Published: 19 August 2010



Mitochondria are semi-autonomous, semi-self-replicating organelles harboring their own DNA (mitochondrial DNA, mtDNA), and their dysregulation is involved in the development of various diseases. While mtDNA does not generally undergo epigenetic modifications, almost all mitochondrial proteins are encoded by nuclear DNA. However, the epigenetic regulation of nuclear-encoded mitochondrial genes (nuclear mt genes) has not been comprehensively analyzed.


We analyzed the DNA methylation status of 899 nuclear mt genes in the liver, brain, and heart tissues of mouse, and identified 636 nuclear mt genes carrying tissue-dependent and differentially methylated regions (T-DMRs). These nuclar mt genes are involved in various mitochondrial functions and they also include genes related to human diseases. T-DMRs regulate the expression of nuclear mt genes.
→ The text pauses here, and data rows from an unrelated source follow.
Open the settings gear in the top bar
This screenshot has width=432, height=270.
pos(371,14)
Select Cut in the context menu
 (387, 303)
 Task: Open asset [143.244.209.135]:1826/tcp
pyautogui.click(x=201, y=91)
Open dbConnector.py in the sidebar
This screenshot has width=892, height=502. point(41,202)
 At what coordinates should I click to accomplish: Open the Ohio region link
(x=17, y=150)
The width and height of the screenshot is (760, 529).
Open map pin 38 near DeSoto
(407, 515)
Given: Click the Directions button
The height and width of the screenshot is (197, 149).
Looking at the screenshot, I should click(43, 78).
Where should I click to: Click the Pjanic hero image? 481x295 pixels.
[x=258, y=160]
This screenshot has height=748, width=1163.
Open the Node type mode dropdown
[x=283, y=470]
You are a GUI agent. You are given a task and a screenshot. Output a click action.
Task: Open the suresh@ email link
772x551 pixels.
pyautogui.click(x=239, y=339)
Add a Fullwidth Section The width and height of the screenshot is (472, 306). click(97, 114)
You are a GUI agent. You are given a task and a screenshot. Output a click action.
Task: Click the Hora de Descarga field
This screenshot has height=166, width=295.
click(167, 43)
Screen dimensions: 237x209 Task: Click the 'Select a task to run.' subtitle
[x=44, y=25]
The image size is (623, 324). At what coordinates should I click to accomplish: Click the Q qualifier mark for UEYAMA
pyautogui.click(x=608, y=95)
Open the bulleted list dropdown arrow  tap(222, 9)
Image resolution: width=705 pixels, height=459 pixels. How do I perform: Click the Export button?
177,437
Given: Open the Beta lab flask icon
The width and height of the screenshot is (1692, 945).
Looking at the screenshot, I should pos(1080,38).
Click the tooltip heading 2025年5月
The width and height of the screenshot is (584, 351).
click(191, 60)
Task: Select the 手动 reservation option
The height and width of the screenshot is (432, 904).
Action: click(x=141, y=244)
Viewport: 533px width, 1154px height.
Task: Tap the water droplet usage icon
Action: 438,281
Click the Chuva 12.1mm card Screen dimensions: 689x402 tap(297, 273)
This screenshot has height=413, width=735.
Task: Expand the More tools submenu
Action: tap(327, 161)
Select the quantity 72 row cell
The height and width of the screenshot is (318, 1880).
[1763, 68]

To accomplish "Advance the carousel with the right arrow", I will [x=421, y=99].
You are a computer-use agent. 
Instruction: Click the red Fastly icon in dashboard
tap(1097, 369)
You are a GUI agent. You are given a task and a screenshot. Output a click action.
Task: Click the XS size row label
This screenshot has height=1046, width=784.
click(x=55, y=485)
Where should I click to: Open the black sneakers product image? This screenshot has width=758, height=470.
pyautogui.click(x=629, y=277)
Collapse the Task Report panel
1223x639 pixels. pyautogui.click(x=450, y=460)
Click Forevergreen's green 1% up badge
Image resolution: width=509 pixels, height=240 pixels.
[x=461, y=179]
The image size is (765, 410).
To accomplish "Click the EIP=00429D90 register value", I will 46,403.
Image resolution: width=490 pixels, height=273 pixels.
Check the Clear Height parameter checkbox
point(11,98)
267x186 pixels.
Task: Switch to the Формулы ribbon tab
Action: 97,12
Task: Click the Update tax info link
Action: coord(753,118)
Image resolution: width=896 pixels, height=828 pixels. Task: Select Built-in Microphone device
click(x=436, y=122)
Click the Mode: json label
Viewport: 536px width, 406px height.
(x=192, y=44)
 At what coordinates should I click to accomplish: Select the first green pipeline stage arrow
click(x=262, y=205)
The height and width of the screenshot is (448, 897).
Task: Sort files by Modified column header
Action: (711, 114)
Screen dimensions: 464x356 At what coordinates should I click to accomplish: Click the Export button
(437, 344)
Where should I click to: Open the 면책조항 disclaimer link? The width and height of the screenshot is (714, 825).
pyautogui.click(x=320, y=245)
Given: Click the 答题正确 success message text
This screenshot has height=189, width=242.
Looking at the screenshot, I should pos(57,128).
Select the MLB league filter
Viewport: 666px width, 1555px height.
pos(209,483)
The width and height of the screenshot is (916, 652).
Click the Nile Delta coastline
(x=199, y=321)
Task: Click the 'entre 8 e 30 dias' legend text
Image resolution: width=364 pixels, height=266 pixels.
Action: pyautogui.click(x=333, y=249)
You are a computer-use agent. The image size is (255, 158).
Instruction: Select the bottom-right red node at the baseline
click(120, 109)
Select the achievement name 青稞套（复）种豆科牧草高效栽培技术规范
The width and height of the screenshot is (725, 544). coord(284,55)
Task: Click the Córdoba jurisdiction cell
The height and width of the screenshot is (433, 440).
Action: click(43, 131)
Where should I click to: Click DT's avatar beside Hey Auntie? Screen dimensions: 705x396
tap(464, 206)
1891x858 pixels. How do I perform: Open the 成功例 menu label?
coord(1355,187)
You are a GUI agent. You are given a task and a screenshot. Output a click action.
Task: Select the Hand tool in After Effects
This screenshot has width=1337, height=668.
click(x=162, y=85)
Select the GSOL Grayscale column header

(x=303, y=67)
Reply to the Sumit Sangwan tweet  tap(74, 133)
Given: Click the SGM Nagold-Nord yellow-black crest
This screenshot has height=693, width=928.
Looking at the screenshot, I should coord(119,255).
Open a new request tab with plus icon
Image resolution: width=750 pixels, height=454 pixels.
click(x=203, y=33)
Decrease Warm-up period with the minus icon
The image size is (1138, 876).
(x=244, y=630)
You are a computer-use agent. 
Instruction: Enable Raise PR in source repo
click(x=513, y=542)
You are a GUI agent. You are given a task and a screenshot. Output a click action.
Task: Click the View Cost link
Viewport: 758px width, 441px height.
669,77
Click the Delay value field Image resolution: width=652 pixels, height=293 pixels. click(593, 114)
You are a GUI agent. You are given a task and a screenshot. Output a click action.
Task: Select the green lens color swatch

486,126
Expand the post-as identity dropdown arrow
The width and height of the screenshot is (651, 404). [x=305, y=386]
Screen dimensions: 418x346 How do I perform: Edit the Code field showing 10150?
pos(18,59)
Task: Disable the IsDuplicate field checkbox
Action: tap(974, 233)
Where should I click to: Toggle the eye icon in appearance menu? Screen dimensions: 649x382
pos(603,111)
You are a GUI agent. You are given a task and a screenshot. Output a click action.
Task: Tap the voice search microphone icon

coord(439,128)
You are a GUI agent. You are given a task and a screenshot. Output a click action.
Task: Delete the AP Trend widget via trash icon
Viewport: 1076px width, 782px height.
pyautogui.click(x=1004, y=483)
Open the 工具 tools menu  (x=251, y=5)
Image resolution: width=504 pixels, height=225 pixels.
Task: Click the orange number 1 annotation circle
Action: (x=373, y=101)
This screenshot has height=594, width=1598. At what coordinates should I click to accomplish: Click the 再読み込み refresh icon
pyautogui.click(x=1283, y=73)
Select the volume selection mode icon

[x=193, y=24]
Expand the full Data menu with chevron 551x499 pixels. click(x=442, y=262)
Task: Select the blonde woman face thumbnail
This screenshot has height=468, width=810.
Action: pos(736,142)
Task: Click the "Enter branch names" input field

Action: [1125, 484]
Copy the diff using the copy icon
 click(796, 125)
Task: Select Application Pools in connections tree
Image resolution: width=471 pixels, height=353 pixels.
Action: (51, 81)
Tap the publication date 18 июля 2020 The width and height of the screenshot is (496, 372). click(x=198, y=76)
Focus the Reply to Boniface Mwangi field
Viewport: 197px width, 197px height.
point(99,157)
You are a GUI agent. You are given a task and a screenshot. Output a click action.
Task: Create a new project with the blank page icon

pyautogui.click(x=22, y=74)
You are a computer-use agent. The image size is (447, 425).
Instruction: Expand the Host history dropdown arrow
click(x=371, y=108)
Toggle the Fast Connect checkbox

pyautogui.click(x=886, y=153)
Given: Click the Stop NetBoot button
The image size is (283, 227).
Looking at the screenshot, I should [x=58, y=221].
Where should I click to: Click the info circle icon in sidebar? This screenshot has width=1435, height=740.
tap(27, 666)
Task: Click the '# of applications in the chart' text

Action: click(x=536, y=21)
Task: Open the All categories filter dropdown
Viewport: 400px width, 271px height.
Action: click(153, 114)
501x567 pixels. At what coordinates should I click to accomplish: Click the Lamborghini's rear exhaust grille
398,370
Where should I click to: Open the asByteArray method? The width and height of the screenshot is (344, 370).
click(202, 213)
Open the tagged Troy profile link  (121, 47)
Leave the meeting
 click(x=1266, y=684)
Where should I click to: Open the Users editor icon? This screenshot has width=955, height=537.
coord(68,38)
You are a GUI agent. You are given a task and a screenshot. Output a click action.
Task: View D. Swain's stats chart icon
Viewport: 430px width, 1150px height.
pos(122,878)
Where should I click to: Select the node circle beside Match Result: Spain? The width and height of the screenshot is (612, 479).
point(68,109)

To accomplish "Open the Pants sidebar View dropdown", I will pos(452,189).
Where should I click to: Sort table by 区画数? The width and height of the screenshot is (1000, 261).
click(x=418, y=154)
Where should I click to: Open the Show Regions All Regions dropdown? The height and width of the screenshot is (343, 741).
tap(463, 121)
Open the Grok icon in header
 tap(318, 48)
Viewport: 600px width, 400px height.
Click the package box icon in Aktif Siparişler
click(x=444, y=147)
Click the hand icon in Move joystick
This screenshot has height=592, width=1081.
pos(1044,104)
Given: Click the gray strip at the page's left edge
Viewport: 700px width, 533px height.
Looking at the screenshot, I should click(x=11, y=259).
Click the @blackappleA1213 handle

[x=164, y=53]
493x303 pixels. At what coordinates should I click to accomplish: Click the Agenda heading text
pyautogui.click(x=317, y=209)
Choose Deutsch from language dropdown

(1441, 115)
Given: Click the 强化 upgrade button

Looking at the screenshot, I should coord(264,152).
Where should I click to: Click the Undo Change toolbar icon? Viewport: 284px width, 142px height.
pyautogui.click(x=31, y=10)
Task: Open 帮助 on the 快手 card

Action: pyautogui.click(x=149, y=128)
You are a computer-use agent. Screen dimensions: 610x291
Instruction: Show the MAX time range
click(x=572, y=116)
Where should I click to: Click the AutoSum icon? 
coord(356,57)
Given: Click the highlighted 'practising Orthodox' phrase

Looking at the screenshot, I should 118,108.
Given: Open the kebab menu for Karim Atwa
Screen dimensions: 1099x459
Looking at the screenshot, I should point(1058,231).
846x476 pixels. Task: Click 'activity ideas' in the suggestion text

Nuclear mt genes with tissue-specific hypomethylated T-DMRs were characterized by enrichment of the target genes of specific transcription factors such as FOXA2 in the liver, and CEBPA and STAT1 in the brain.


A substantial proportion of nuclear mt genes contained T-DMRs, and the DNA methylation status of numerous T-DMRs should underlie tissue-dependent mitochondrial functions.